Über die grundsätzliche Notwendigkeit von Tierexperimenten in Forschung und Wissenschaft und meine Meinung dazu habe ich ja schon geschrieben. Ich finde sie ethisch vertretbar und sogar geboten, wenn sie nachweislich dem Zweck dienen, Menschenleben zu retten oder die menschliche Gesundheit zu verbessern, etwa durch Forschung an Krankheiten, Medikamenten oder gefährlichen Umwelteinflüssen. Die Experimente sollten dabei selbstverständlich nach modernsten Standards sowie nur nach strenger ethischer Prüfung und wann immer möglich mit Betäubung durchgeführt und schon bei der Planung einer Prüfung im Sinne der 3R-Regel unterzogen werden: kann man das Tierexperiment durch eine andere Untersuchungsform ersetzen? Kann man die Anzahl der Tierexperimente reduzieren? Kann man die Methodik der Tierexperimente verbessern, so daß möglichst wenig Streß und Leid beim Tier erzeugt wird?
Was aber ist mit den forensischen Wissenschaften, wovon mein Gebiet, die forensische Genetik, ein Teil ist? Unsere Forschung dient in erster Linie der Verbesserung der Aufklärung von Straftaten und anderen, rechtlich relevanten Sachverhalten und häufig nur sehr indirekt dem Schutz oder der Gesundheit des Menschen. Sollten wir also überhaupt Tierexperimente durchführen?

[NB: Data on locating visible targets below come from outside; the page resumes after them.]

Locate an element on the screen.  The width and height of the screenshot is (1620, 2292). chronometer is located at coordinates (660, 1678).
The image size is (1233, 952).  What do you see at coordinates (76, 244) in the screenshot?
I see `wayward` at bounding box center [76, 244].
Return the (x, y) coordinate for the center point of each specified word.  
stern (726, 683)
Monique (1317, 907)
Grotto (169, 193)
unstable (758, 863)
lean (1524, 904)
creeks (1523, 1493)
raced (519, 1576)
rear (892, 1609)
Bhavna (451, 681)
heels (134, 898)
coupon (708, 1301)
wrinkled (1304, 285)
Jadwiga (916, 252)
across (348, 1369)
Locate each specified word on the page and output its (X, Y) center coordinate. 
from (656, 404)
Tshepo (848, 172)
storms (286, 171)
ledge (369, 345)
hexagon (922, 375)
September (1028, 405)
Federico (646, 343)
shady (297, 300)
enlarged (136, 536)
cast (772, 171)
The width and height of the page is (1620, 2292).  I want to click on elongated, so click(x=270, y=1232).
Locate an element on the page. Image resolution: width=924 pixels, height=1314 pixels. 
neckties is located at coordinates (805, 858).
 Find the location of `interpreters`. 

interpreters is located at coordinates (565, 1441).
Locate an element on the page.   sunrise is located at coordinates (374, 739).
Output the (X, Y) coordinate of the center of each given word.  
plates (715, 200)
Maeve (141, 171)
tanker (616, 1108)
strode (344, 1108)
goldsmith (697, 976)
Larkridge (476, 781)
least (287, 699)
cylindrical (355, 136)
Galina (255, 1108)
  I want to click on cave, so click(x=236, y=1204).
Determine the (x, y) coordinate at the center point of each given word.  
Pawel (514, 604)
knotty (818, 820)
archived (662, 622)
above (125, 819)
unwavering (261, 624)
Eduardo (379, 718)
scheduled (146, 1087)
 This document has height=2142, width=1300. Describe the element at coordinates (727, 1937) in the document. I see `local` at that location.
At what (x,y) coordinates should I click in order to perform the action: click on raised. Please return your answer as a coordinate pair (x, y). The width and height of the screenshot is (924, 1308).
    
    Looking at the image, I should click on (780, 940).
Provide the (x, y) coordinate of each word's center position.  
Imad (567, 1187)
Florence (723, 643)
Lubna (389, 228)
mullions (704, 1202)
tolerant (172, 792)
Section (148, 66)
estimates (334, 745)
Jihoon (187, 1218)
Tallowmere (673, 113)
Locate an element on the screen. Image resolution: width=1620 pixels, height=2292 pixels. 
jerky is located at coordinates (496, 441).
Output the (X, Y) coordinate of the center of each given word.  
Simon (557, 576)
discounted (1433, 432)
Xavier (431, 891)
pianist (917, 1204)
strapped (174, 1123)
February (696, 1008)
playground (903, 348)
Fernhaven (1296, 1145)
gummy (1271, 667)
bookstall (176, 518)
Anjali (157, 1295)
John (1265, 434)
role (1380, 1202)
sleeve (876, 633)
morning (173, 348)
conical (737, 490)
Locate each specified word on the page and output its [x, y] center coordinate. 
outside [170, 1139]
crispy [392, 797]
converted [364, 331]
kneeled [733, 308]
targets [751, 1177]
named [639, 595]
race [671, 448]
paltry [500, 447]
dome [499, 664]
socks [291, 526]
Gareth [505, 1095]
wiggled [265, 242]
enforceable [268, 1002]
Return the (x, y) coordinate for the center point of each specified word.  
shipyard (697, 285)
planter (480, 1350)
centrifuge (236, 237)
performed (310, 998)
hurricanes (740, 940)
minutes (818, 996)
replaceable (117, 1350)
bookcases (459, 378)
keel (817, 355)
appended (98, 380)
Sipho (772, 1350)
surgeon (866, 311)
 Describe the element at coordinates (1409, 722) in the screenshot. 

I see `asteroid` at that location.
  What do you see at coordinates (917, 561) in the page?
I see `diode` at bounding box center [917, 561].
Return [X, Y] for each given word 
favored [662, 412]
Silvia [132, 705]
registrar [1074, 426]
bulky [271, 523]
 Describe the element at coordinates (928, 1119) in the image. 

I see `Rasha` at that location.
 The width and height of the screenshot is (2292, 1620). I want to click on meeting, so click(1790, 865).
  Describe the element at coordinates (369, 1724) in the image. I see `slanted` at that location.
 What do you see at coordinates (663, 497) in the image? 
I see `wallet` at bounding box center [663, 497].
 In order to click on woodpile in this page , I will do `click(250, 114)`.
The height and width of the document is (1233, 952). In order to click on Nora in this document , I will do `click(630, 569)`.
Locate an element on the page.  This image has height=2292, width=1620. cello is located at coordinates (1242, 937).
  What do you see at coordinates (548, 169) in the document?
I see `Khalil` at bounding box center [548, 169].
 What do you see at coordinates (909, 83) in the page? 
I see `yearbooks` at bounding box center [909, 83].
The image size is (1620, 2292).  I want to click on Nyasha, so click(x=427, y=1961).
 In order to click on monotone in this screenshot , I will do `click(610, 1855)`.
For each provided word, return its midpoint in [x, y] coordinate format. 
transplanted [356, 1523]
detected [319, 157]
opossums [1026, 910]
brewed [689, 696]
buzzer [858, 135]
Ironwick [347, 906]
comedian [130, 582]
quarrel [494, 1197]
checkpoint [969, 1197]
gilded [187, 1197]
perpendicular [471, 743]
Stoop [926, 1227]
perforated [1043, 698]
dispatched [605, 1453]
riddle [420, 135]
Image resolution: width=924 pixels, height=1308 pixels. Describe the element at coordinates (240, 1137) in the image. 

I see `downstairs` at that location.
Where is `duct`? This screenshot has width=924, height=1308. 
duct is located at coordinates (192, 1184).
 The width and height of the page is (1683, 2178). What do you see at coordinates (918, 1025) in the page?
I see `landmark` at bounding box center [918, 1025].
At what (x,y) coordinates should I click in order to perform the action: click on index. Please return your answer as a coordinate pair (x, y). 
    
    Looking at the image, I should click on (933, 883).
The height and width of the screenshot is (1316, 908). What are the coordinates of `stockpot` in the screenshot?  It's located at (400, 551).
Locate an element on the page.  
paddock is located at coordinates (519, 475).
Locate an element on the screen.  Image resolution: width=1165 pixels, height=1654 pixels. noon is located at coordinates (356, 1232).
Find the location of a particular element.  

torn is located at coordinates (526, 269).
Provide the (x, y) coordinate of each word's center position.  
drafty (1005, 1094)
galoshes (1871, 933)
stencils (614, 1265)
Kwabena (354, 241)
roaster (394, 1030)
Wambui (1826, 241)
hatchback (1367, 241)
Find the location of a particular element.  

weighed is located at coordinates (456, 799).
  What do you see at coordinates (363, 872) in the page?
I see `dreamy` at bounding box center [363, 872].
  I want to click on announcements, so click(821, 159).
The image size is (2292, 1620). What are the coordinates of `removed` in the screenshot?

Bereits 1992 hat Bernard Knight sich dazu sehr klar positioniert [1], indem er schrieb:
„eine große Menge des publizierten Materials, welches Tierexperimente umfaßt, scheint wenig praktische Relevanz zu haben, außer den Lebenslauf und die Karriereaussichten der jeweiligen Wissenschaftler zu verbessern“ (Übersetzung CC)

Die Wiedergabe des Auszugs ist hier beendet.